━━ Raw data ━━
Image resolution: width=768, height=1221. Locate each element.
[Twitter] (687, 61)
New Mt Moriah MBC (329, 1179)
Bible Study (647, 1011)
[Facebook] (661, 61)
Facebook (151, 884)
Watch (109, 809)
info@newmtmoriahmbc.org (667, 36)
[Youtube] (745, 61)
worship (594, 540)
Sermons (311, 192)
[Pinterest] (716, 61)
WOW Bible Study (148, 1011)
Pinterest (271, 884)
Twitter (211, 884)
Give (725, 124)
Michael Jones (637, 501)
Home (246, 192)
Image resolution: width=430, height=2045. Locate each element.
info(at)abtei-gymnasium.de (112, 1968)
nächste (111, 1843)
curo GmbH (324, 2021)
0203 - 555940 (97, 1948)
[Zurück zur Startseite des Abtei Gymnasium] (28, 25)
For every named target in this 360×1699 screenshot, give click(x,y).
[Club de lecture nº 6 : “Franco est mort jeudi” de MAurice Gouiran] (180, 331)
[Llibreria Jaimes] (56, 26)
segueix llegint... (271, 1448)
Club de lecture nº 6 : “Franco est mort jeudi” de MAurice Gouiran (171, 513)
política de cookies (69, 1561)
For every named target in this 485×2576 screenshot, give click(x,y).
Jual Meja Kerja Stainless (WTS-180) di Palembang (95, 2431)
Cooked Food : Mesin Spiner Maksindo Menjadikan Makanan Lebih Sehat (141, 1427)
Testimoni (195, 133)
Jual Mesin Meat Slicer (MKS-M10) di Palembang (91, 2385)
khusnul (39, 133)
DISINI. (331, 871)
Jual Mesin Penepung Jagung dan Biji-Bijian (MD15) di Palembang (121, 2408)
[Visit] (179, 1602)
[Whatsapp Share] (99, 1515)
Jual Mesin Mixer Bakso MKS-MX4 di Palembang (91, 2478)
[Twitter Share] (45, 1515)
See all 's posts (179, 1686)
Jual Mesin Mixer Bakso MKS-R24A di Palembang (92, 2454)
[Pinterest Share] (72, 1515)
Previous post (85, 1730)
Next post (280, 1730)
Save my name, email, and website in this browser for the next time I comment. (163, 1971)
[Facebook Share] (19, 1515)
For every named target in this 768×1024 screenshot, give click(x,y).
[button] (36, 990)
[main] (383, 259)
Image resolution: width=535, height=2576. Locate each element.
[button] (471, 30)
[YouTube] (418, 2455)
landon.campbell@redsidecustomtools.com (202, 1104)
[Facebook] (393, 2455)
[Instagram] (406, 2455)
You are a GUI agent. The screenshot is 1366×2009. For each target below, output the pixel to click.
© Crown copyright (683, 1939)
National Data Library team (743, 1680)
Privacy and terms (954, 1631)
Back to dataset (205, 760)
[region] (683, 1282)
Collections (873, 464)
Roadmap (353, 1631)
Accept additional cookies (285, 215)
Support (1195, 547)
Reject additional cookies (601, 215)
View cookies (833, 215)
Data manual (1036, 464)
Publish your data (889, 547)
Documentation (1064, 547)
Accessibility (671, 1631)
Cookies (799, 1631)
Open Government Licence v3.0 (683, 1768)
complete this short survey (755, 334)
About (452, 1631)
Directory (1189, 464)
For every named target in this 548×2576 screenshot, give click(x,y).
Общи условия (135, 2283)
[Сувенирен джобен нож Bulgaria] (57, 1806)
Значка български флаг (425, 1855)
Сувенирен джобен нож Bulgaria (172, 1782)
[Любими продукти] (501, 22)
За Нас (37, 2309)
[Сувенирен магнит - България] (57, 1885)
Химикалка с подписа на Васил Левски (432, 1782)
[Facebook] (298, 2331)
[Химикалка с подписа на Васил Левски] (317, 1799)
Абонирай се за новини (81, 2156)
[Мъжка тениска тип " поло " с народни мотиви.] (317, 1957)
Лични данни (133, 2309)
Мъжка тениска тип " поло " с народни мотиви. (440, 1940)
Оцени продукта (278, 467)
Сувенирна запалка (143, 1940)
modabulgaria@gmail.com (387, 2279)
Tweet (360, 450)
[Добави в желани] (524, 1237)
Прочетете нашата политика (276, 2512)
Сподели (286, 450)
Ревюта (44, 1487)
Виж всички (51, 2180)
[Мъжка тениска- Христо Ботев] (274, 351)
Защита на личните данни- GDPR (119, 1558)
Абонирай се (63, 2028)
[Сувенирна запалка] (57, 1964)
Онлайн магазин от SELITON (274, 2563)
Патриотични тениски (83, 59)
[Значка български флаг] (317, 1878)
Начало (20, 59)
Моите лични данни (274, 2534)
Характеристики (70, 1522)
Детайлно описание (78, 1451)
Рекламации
━━━
**The task:** Please report every line in the entries above that holds the string "Jual".

**Output below:**
Jual Meja Kerja Stainless (WTS-180) di Palembang (95, 2431)
Jual Mesin Meat Slicer (MKS-M10) di Palembang (91, 2385)
Jual Mesin Penepung Jagung dan Biji-Bijian (MD15) di Palembang (121, 2408)
Jual Mesin Mixer Bakso MKS-MX4 di Palembang (91, 2478)
Jual Mesin Mixer Bakso MKS-R24A di Palembang (92, 2454)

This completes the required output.